Copy the legal assistance paper on the status of the UNFCCC and its secretariat word for word, in full.

_SOURCE PASSAGE_:

* * *

The status of the UNFCCC and its secretariat under international law

Legal assistance paper

All reasonable efforts have been made to ensure the accuracy of this information at the time the advice was produced (please refer to the date produced below). However, the materials have been prepared for informational purposes only and may have been superseded by more recent developments. They do not constitute formal legal advice or create a lawyer-client relationship. You should seek legal advice to take account of your own interests. To the extent permitted any liability is excluded. Those consulting the database may wish to contact LRI for clarifications and an updated analysis.

Date produced: 11/10/2022

1. Can the UNFCCC and/or its secretariat be considered an international organisation under public international law?

2. If not, what could the parties to the UNFCCC do to establish the UNFCCC and/or its secretariat as an independent international organisation?

3. What other options (if any) are there to grant the UNFCCC and/or its secretariat independent legal personality under international law?

ADVICE

I.               Introduction and Summary of Advice

This note responds to the query concerning whether the UNFCCC and/or its secretariat (the UNFCCC secretariat) constitutes an international organization (IO) under public international law, and if not, how it can acquire independent legal personality thereunder.  Part II of the note sets out the Applicable Law, noting that there is no formal structure that an IO must take in order to be recognized under public international law and that it may therefore be more appropriate to focus on the functions of an entity, rather than its form, in determining whether it operates as an IO.  Part III concludes that it is ambiguous whether the UNFCCC or its secretariat currently have the status of an IO under international law, and more particularly, that while the UNFCCC secretariat does have a limited power to enter into administrative and contractual agreements, there is no formal recognition of its status. Finally, Part IV explores three different options for the status and legal personality of the secretariat to be clarified, suggesting that option 2: adoption of a COP resolution recognising the UNFCCC secretariat as an IO having legal personality, is preferable.

* * *

_PROVIDED MATERIAL_:
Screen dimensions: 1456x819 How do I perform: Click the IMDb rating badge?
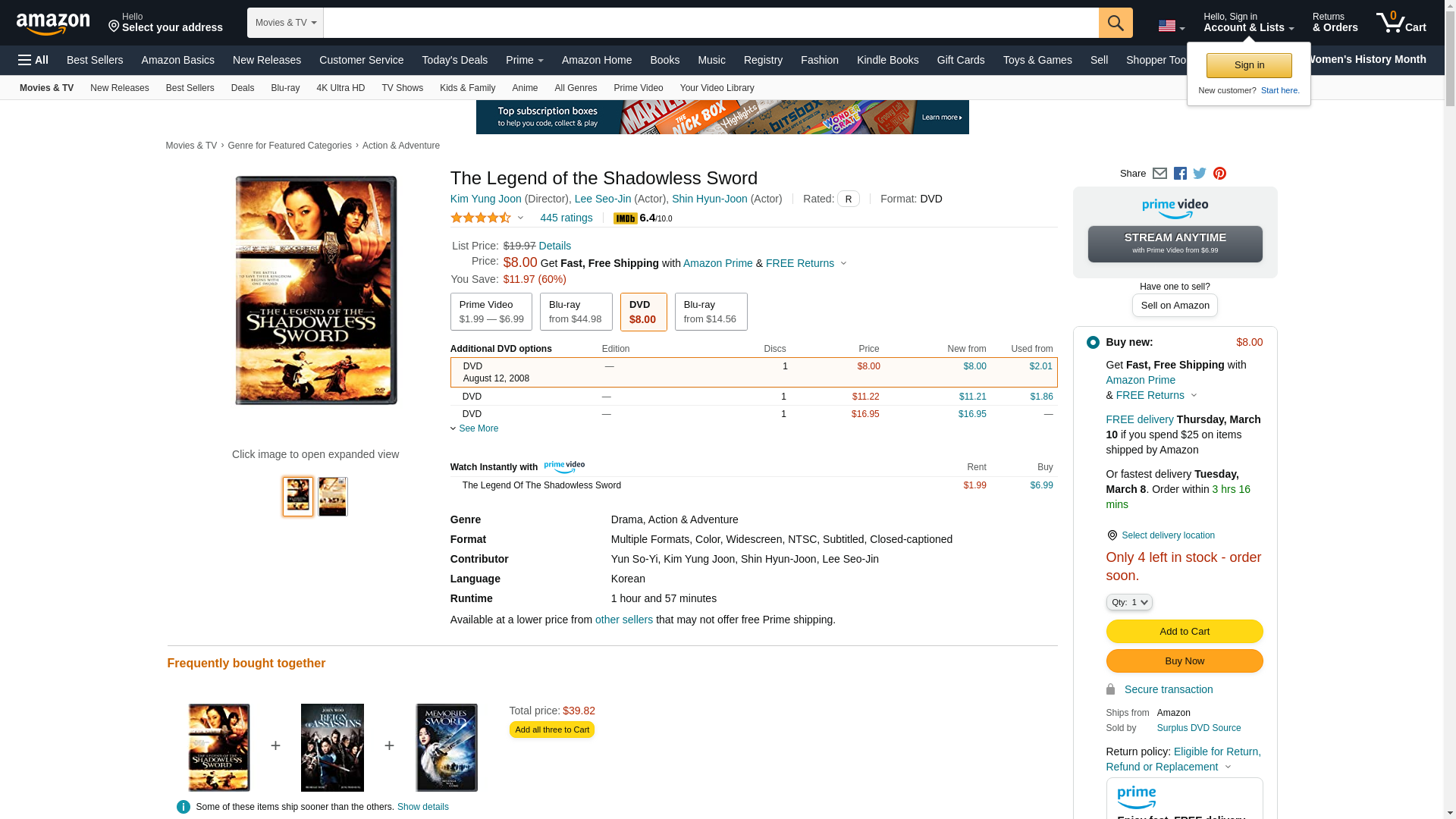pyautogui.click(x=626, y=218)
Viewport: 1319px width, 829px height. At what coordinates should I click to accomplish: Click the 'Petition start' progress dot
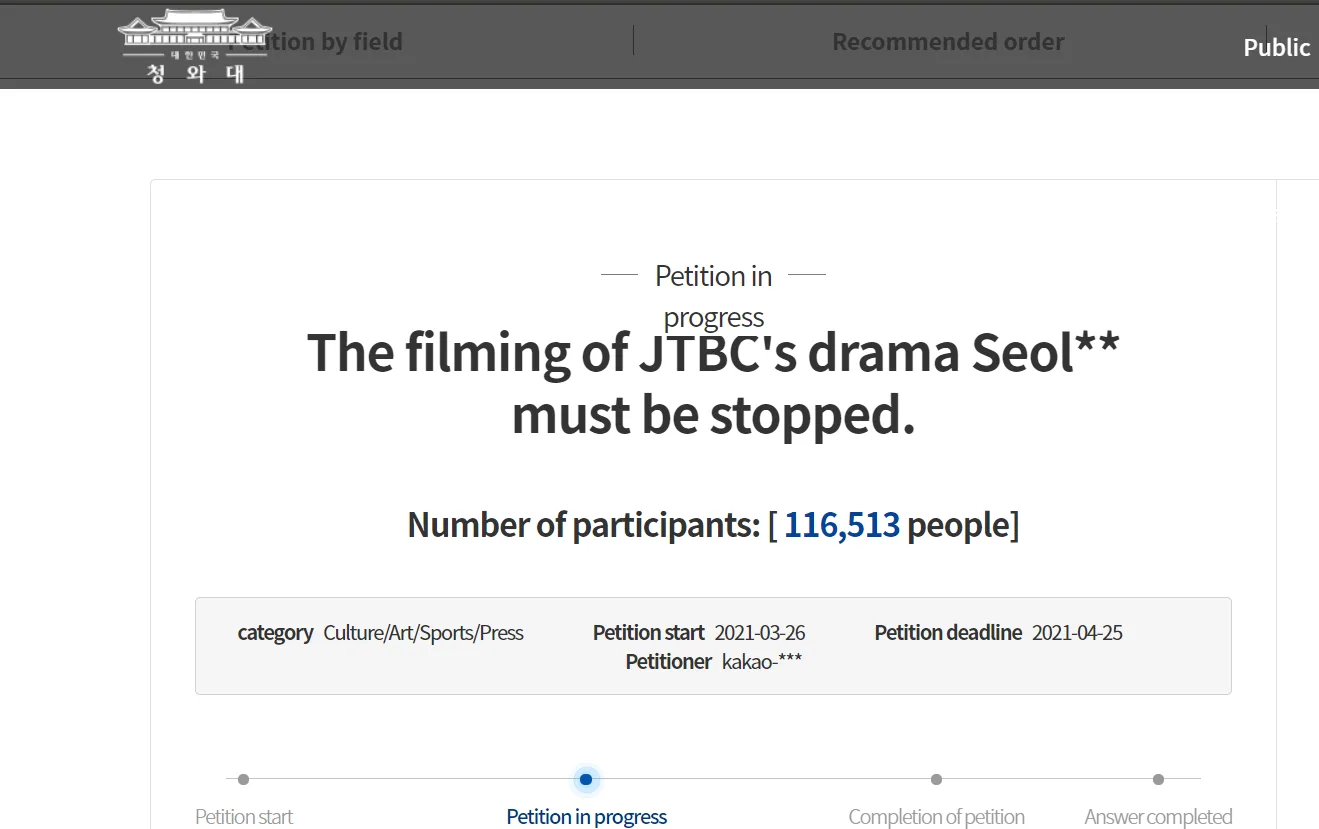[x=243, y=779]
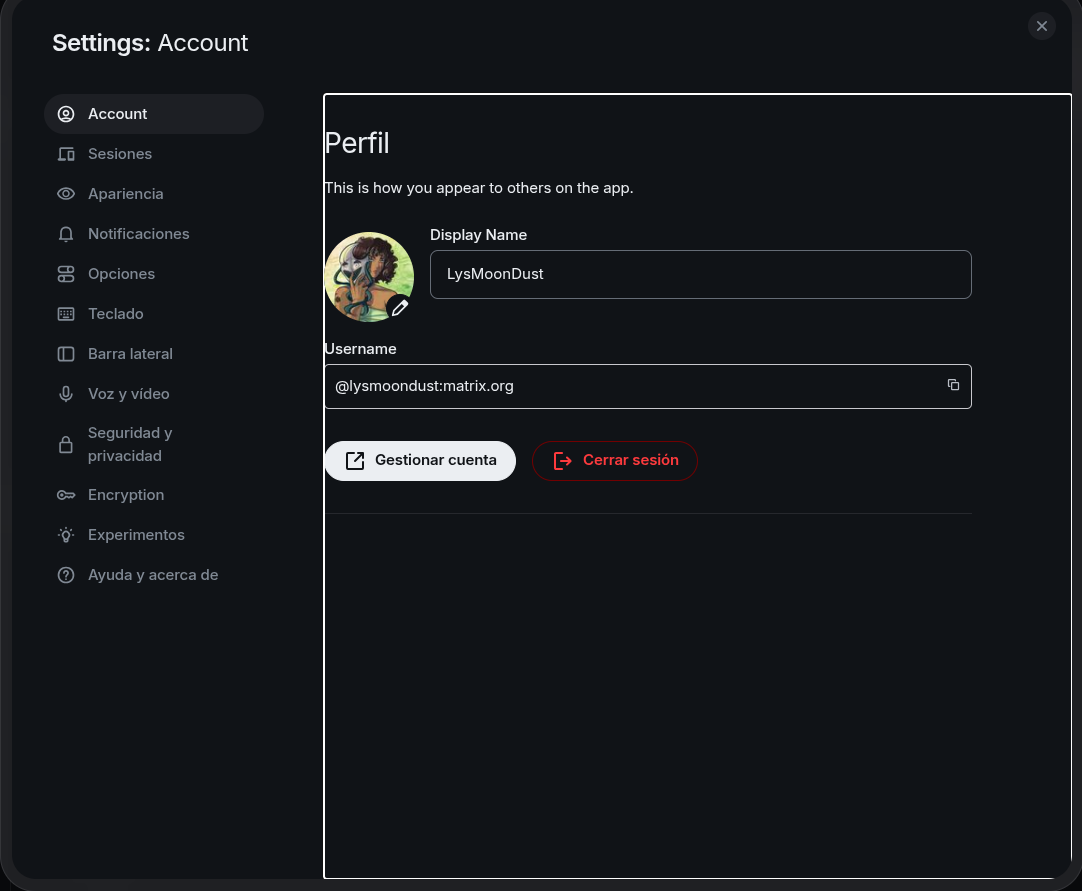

* * *

_FULL RESPONSE_:
The status of the UNFCCC and its secretariat under international law

Legal assistance paper

All reasonable efforts have been made to ensure the accuracy of this information at the time the advice was produced (please refer to the date produced below). However, the materials have been prepared for informational purposes only and may have been superseded by more recent developments. They do not constitute formal legal advice or create a lawyer-client relationship. You should seek legal advice to take account of your own interests. To the extent permitted any liability is excluded. Those consulting the database may wish to contact LRI for clarifications and an updated analysis.

Date produced: 11/10/2022

1. Can the UNFCCC and/or its secretariat be considered an international organisation under public international law?

2. If not, what could the parties to the UNFCCC do to establish the UNFCCC and/or its secretariat as an independent international organisation?

3. What other options (if any) are there to grant the UNFCCC and/or its secretariat independent legal personality under international law?

ADVICE

I.               Introduction and Summary of Advice

This note responds to the query concerning whether the UNFCCC and/or its secretariat (the UNFCCC secretariat) constitutes an international organization (IO) under public international law, and if not, how it can acquire independent legal personality thereunder.  Part II of the note sets out the Applicable Law, noting that there is no formal structure that an IO must take in order to be recognized under public international law and that it may therefore be more appropriate to focus on the functions of an entity, rather than its form, in determining whether it operates as an IO.  Part III concludes that it is ambiguous whether the UNFCCC or its secretariat currently have the status of an IO under international law, and more particularly, that while the UNFCCC secretariat does have a limited power to enter into administrative and contractual agreements, there is no formal recognition of its status. Finally, Part IV explores three different options for the status and legal personality of the secretariat to be clarified, suggesting that option 2: adoption of a COP resolution recognising the UNFCCC secretariat as an IO having legal personality, is preferable.